Tag Archives: Mental Health

What kinds of experiences do women have after an abortion?

Here’s an essay about post-abortion trauma from Public Discourse. (H/T RuthBlog)

Excerpt:

Many of these women cannot go outside for fear of “triggers”—the sight or sound of things that will bring back the abortion experience and cause panic attacks. Triggers include the sound of a vacuum cleaner (many abortions are done by the vacuuming out of the fetus from the uterus) or the music that was playing at the abortion clinic while the abortion was being performed. The sight of pregnant women, or maternity clothes, or babies, or toddlers, or school-children, or of the place (even the neighborhood or town) where the abortion took place can all serve as triggers. Other triggers are anniversaries of all kinds, especially of the abortion and of the EBD (expected birth date), and, in particular, Mother’s Day.

What is particularly striking is that most of the women who have these powerful emotional reactions to their abortion are stunned by them. They were not opposed to abortion; many were actively pro-choice. They were blind-sided by their own reaction.
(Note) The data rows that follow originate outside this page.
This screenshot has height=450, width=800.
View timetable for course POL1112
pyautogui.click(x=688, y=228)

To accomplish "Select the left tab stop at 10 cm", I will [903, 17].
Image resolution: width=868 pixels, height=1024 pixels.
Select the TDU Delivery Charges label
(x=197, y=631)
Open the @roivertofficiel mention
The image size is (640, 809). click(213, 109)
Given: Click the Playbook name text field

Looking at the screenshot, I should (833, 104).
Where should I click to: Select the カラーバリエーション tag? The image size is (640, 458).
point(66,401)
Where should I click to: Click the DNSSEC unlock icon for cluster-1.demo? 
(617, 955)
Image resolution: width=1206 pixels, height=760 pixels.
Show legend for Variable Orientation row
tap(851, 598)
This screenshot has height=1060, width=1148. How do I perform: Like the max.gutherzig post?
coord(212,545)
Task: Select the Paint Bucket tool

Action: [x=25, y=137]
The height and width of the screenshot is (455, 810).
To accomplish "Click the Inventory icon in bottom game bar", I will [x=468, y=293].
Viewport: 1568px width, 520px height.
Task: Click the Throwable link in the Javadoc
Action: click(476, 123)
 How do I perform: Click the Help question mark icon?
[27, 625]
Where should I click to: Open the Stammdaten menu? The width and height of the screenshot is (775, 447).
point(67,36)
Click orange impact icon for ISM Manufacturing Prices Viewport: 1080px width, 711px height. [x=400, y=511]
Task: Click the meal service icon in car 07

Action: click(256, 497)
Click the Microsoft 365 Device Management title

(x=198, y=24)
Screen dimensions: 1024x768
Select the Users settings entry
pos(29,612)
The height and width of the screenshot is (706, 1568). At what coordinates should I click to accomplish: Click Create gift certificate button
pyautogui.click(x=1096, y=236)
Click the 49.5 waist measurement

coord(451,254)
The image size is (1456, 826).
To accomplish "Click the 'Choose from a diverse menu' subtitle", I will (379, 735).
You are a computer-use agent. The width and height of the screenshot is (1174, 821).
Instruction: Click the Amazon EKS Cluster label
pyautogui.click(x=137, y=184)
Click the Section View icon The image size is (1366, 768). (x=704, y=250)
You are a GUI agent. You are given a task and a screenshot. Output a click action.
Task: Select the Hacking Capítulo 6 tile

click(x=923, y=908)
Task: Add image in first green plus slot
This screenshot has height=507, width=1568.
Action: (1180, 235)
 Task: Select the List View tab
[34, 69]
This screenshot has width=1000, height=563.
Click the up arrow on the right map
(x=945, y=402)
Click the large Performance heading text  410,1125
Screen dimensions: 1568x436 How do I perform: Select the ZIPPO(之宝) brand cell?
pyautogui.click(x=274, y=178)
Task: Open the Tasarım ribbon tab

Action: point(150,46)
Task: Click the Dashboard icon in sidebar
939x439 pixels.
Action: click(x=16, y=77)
One woman lamented—and thousands of others echo her mystified anguish—“If this was the right decision, why do I feel so terrible?”

Research indicates that there are various psychological or political factors that may contribute to this disconnect between the anticipated and the actual emotional outcome. Since this disturbing phenomenon is so widespread, and found among women from varied backgrounds and different parts of the world, it seems likely that the brain itself—in particular, the nature of women’s brains—may shed some particularly useful light on this unexpected negative emotional reaction.

The authors go on to list various types of trauma. One of the co-authors is Dr. Paul C. Vitz, who wrote an amazing book on why people become atheists. Here’s an essay on the topic. I’ve got the book – it came all shrink-wrapped! Weird.

You may also be interested in the New Zealand study on abortion and women’s mental health that I blogged about before.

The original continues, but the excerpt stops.